START Data extract

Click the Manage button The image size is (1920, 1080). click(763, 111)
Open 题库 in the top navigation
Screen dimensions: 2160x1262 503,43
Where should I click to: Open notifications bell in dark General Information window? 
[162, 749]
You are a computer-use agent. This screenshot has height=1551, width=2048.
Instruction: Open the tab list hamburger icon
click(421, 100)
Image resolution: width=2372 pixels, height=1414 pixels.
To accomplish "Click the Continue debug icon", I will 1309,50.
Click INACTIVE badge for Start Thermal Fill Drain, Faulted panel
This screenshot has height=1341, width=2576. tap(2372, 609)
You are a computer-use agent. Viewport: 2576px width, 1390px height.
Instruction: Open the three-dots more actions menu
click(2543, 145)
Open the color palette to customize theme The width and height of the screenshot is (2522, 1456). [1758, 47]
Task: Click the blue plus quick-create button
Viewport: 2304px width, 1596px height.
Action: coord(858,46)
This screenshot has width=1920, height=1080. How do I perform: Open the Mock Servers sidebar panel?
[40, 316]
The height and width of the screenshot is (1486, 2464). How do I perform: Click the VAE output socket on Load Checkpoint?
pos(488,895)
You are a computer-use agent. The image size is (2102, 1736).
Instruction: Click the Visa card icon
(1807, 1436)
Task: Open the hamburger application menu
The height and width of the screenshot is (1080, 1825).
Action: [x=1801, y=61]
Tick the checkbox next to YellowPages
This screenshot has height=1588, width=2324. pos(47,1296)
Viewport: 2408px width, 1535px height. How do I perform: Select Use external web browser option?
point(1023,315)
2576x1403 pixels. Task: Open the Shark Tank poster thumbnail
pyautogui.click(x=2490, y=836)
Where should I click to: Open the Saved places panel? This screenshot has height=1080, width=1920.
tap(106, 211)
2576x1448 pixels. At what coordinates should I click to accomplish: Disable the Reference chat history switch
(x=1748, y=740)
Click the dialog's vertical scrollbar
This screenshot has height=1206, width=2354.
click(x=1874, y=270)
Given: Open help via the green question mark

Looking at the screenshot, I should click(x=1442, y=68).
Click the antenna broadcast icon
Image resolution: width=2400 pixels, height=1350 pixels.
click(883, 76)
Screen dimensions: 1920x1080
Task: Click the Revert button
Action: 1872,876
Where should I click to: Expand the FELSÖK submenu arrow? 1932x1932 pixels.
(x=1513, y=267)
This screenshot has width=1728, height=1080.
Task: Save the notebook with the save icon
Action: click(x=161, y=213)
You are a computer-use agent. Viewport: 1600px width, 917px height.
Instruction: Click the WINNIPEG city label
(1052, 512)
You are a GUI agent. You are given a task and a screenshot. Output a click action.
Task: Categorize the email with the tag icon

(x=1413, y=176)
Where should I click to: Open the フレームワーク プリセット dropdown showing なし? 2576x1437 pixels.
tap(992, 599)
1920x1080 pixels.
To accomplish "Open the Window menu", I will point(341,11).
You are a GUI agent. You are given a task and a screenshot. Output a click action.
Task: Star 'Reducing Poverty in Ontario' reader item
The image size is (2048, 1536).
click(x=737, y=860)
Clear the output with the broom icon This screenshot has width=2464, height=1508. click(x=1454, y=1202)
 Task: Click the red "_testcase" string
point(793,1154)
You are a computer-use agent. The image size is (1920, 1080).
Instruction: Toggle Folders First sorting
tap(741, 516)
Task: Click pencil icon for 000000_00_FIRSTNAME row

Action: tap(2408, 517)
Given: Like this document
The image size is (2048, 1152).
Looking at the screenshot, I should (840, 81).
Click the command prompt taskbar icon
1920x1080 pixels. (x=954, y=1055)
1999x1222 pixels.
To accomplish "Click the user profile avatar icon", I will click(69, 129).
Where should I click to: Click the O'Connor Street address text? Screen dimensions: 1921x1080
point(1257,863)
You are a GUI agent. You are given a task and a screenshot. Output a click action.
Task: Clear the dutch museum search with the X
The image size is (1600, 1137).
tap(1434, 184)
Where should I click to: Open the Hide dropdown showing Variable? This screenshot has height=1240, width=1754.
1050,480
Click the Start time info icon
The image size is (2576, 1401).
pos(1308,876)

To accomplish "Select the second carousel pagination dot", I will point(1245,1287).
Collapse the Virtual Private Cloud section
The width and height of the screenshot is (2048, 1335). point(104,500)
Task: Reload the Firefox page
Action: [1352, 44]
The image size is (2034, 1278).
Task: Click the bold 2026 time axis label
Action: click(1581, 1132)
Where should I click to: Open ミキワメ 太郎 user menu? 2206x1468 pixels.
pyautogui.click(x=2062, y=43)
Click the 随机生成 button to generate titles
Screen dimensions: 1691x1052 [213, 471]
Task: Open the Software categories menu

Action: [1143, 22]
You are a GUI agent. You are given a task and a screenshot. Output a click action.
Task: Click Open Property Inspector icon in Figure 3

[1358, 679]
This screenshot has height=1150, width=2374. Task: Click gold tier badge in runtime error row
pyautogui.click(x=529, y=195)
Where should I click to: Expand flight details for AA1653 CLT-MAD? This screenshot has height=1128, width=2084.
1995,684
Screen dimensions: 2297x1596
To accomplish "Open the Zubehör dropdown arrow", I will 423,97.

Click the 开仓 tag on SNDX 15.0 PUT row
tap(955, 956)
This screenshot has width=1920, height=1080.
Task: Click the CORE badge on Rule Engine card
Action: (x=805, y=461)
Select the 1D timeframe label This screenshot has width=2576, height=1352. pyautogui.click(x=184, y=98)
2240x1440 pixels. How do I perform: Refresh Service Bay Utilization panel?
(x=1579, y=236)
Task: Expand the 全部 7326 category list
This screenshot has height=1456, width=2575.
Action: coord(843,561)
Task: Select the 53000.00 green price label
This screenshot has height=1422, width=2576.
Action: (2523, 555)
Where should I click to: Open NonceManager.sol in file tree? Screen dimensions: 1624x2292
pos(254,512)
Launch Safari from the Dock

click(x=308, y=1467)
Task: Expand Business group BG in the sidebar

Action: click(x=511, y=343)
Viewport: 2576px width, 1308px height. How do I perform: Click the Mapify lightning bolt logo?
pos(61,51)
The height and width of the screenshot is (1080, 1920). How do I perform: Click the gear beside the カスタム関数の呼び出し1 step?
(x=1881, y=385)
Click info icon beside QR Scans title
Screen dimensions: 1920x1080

END Data extract

▸ **Exercise objective**
From the records above, copy each line in which the string "computer" occurs.

▸ **Written reply**
You are a computer-use agent. This screenshot has height=1551, width=2048.
You are a computer-use agent. Viewport: 2576px width, 1390px height.
You are a computer-use agent. The image size is (2102, 1736).
You are a computer-use agent. Viewport: 1600px width, 917px height.
You are a computer-use agent. The image size is (1920, 1080).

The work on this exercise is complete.